THE DATA below:

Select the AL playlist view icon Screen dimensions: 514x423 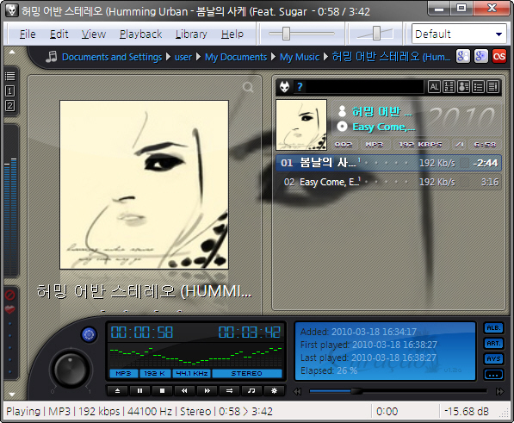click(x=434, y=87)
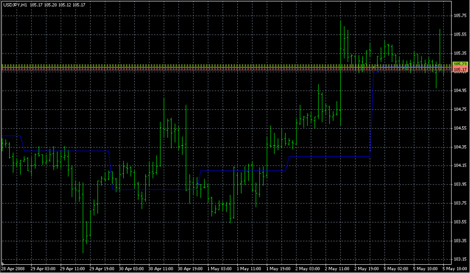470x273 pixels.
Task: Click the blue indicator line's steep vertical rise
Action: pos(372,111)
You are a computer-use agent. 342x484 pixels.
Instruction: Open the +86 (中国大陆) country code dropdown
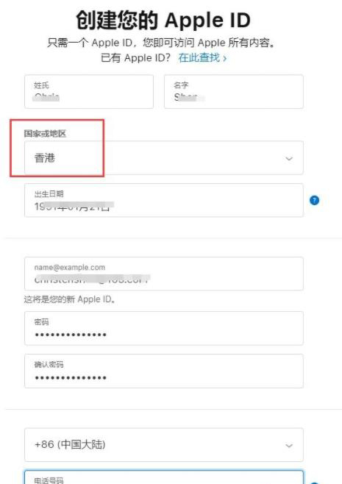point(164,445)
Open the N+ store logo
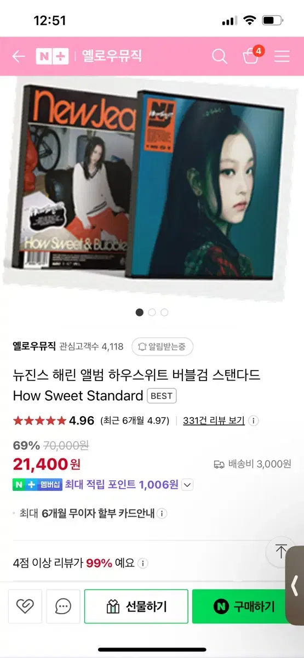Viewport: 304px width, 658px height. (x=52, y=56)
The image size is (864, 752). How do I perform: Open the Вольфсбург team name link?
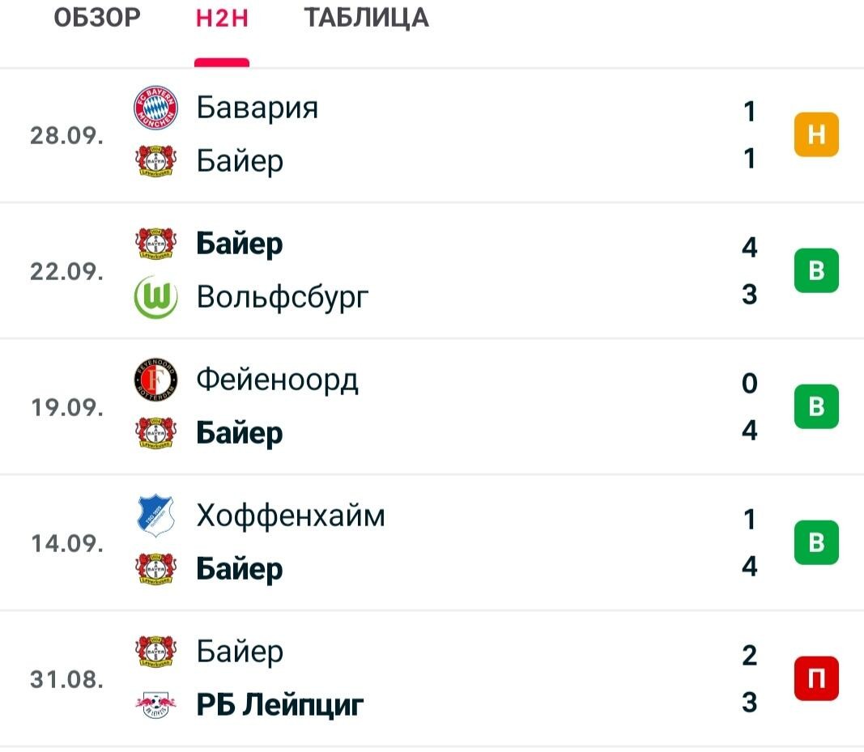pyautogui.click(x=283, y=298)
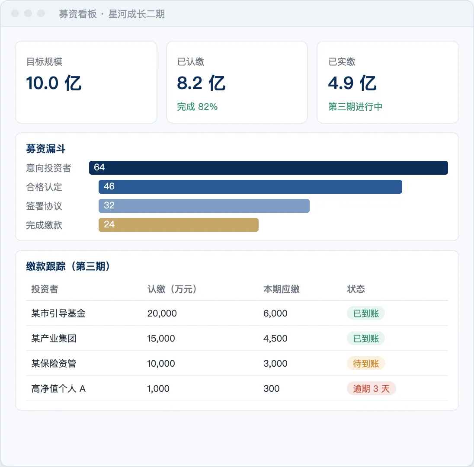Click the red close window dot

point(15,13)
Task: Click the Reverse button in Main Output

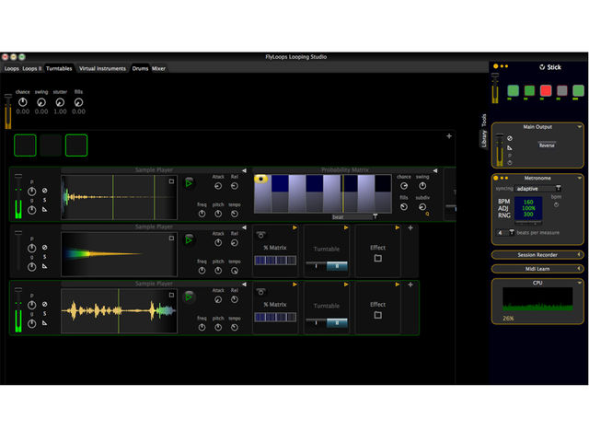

End of THE DATA.

### [TASK DIRECTIONS]
Using the records above, copy exactly and only the lines from the line with "You are a computer-use agent. 342x484 pixels." through the end, both included; leave every picture out.

### [ANSWER TO THIS PROBLEM]
You are a computer-use agent. 342x484 pixels.
Instruction: Open the +86 (中国大陆) country code dropdown
point(164,445)
Open the N+ store logo
Viewport: 304px width, 658px height. (x=52, y=56)
The image size is (864, 752). How do I perform: Open the Вольфсбург team name link?
pyautogui.click(x=283, y=298)
Click the red close window dot

point(15,13)
Task: Click the Reverse button in Main Output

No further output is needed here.